Your intended reward is the dog’s punishment.
Not only can a pooch feel “Meh” about a reward, but it can be perceived as an aversive, and when that happens you get the exact opposite of what you’re aiming for: when your reward is the dog’s punishment, the behavior you meant to happen again actually decreases. A perfect example is taps on the head or hearty pats along the ribcage. Most dogs don’t like it and shy away.
If your dog avoids or refuses a reward, it isn’t a reward in his mind and won’t reinforce the behavior you are after. Don’t offer it again if he doesn’t want it. And that can include food. Don’t shove a treat into your dog’s mouth if he wants distance to a worrisome trigger, or play ball, or read peemail.
Not long ago I had a cattle dog client who perfectly demonstrated that: he brought the ball right back into the owner’s hand, who promptly gave him a pat on the head, with the result that the dog first snapped at the hand, and then refused to bring the ball all the way in the next time. The dog was labeled aggressive and erratic, when in fact he just acted that way as a result of being “punished” for bringing the ball back. When we “rewarded” him with throwing the ball again without delay, he stopped snapping and eagerly retrieved the toy all the way in.
The reverse also happens in many households: your punishment is the dog’s reward. The best example for that is the inadvertent reinforcement when the jumping dog is pushed off. That is attention, and from the dog’s point of view perhaps even an invitation for a wrestling game, and exactly what he wanted. Jumping is reinforced and therefore will happen again.
So, the take-away message is that a reward is what the dog wants, or it won’t reinforce the behavior you are after. Be creative. You don’t always have to be elaborate, although sometimes your pizzazz can greatly impress your dog, but know what he wants and use it to your advantage.
Right now, on walks, Will wants me to get rid of the pesky deer flies that bury themselves in her coat. I comply and pluck them off, but each time before I do I say “halt”, which in our world means don’t move and wait till I get to you. Her halting on command is powerfully reinforced with me killing the insects, plus we have many naturally occurring opportunities to practice, and because of both I can use the command in situations when it matters to me that Will stops in her tracks.
Your timing is off.
It means that your dog doesn’t form an association between behavior and reward. Especially for fleeting moments, a reward marker, for example a clicker, helps because it bridges action and reinforcement and clarifies to the dog exactly which behavior made the reward happen.

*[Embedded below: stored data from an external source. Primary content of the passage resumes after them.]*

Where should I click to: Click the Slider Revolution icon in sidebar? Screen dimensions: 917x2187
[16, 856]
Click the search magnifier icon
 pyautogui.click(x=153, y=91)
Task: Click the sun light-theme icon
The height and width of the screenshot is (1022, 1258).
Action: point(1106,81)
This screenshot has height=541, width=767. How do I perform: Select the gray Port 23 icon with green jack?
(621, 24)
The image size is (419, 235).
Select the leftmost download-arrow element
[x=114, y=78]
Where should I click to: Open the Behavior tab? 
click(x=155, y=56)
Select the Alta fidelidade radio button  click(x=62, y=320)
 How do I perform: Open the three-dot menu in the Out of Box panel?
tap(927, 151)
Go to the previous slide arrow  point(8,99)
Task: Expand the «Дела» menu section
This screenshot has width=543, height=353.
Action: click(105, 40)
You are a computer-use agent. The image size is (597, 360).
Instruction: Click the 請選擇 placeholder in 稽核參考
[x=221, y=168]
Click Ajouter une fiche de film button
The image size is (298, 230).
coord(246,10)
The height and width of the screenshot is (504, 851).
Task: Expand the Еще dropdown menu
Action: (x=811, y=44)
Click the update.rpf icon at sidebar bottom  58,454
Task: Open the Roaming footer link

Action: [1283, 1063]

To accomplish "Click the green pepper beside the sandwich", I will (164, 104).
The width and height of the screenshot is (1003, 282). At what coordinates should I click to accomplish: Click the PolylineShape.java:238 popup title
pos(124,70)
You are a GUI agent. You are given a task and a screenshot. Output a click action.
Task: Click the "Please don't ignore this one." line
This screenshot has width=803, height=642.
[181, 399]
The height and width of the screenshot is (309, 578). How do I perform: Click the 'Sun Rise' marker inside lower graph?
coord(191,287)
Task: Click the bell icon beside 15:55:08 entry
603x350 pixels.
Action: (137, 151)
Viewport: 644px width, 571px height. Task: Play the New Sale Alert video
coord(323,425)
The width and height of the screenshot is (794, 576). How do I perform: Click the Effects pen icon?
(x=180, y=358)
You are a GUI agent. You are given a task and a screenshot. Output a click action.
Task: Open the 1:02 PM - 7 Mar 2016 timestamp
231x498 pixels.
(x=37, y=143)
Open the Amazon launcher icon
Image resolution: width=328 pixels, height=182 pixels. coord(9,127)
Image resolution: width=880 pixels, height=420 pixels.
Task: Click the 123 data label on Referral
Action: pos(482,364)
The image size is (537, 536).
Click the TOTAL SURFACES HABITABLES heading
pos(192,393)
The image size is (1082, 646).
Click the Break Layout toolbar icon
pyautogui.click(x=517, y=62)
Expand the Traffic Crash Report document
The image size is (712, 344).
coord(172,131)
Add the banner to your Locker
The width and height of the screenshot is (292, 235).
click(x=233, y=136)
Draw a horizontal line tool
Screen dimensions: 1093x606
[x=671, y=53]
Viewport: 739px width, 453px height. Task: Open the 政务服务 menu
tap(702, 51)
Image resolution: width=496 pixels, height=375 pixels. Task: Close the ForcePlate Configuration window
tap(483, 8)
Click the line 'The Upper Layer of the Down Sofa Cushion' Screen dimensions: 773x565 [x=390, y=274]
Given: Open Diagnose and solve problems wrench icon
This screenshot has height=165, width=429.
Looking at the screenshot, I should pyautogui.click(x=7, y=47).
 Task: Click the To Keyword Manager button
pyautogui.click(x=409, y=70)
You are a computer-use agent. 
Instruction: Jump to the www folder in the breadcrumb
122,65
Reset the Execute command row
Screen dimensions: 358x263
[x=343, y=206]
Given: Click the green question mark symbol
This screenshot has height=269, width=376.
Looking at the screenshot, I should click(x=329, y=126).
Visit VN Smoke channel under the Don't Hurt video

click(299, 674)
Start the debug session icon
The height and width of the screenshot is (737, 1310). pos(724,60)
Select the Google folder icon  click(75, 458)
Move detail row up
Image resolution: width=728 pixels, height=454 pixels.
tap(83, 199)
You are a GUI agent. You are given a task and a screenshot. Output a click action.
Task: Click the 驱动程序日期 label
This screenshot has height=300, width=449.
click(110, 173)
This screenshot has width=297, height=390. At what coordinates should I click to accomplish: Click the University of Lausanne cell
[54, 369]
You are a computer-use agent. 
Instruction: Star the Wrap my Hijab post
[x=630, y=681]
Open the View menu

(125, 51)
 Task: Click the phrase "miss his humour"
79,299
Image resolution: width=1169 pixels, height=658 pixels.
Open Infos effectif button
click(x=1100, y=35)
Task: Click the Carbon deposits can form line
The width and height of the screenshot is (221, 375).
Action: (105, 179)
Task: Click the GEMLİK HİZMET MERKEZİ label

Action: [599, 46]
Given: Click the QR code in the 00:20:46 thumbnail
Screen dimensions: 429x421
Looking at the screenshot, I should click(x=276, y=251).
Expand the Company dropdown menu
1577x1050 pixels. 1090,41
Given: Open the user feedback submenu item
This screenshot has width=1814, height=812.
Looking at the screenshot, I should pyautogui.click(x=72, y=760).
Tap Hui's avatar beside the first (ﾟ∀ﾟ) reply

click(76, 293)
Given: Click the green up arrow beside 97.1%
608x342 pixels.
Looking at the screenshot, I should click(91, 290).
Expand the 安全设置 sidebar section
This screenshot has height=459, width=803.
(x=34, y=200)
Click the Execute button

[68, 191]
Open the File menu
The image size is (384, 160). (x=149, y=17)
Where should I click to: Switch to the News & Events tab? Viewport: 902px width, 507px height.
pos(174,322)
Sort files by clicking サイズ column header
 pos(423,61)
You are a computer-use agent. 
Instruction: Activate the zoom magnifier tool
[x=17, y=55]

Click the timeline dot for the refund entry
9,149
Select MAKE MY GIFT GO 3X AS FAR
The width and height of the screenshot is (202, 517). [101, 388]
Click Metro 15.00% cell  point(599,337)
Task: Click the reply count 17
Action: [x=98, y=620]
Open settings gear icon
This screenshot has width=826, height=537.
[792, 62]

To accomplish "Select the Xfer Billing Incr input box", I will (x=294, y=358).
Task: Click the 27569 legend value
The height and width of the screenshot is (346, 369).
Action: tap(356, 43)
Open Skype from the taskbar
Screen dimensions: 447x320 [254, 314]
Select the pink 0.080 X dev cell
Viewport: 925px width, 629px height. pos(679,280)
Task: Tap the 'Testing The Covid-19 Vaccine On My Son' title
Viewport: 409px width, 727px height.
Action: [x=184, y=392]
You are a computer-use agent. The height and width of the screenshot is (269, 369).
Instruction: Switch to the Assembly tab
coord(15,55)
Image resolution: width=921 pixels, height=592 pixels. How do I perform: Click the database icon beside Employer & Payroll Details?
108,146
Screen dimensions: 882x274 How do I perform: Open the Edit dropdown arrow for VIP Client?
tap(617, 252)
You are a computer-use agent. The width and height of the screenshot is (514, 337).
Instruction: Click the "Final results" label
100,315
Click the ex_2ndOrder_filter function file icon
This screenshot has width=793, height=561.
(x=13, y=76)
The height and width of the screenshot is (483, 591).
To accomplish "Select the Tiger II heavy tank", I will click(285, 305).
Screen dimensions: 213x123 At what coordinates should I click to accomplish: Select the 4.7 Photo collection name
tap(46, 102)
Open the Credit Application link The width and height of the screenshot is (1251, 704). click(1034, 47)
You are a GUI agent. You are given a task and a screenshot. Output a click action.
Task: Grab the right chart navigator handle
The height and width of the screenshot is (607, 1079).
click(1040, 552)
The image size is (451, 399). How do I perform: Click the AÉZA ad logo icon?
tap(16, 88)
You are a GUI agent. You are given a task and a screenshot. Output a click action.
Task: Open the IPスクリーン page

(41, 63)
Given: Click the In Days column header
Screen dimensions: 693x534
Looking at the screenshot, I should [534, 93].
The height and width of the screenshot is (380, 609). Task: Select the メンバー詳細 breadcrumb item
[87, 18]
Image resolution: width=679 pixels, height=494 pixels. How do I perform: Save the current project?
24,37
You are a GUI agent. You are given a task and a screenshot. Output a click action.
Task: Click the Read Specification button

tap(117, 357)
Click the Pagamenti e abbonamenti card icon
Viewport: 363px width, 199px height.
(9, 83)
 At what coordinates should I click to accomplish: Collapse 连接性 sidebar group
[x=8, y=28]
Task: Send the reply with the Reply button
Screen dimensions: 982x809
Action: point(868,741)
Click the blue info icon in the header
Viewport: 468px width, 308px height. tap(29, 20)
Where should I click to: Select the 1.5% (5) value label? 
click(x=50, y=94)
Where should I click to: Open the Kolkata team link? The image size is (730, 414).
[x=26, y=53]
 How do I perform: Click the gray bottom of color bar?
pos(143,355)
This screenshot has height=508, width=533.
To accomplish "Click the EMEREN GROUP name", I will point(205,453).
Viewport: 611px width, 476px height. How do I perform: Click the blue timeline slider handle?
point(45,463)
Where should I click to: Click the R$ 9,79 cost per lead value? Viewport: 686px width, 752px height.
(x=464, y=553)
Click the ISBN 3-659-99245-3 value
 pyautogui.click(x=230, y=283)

Along that train of thought, holding a grudge, although understandably human, is counterproductive.
If you are still upset about the dug-up flowerbed and gruff when your dog comes straight away when you called him out of the planters, you punish a perfect recall and he might not be so keen to return to you in the future.
It is the last action that counts, and if it is one you like, reinforce it. There is a hitch though: when a bad and a good behavior are lumped together, so when two actions occur very close in time with the first being undesired, but the second reinforced, there is a risk that the dog connects both and will always perform them in sequence. The best example is a dog who lovingly celebrates your homecoming with jumping, but a flash-moment later is sitting – either self-corrected or obeyed your command. Of course you want to reinforce the sit, but not the jump/sit combination. I deal with that by keeping the dog mentally engaged for a few seconds while she is in a sit, followed by asking her to do something else desirable, which I then reinforce. In other words, I give the sit some attention, but then invite the dog into a short, fun, interaction I like and that is rewarding, and/or rewarded. After that I inform the pooch with the “all-done” word and hand signal that I’m about to disengage and that she’s on her own for entertainment for a while.
Your reinforcement schedule is off.
Without getting too technical, reinforcements have to happen in rapid succession, right away, when the dog learns something new.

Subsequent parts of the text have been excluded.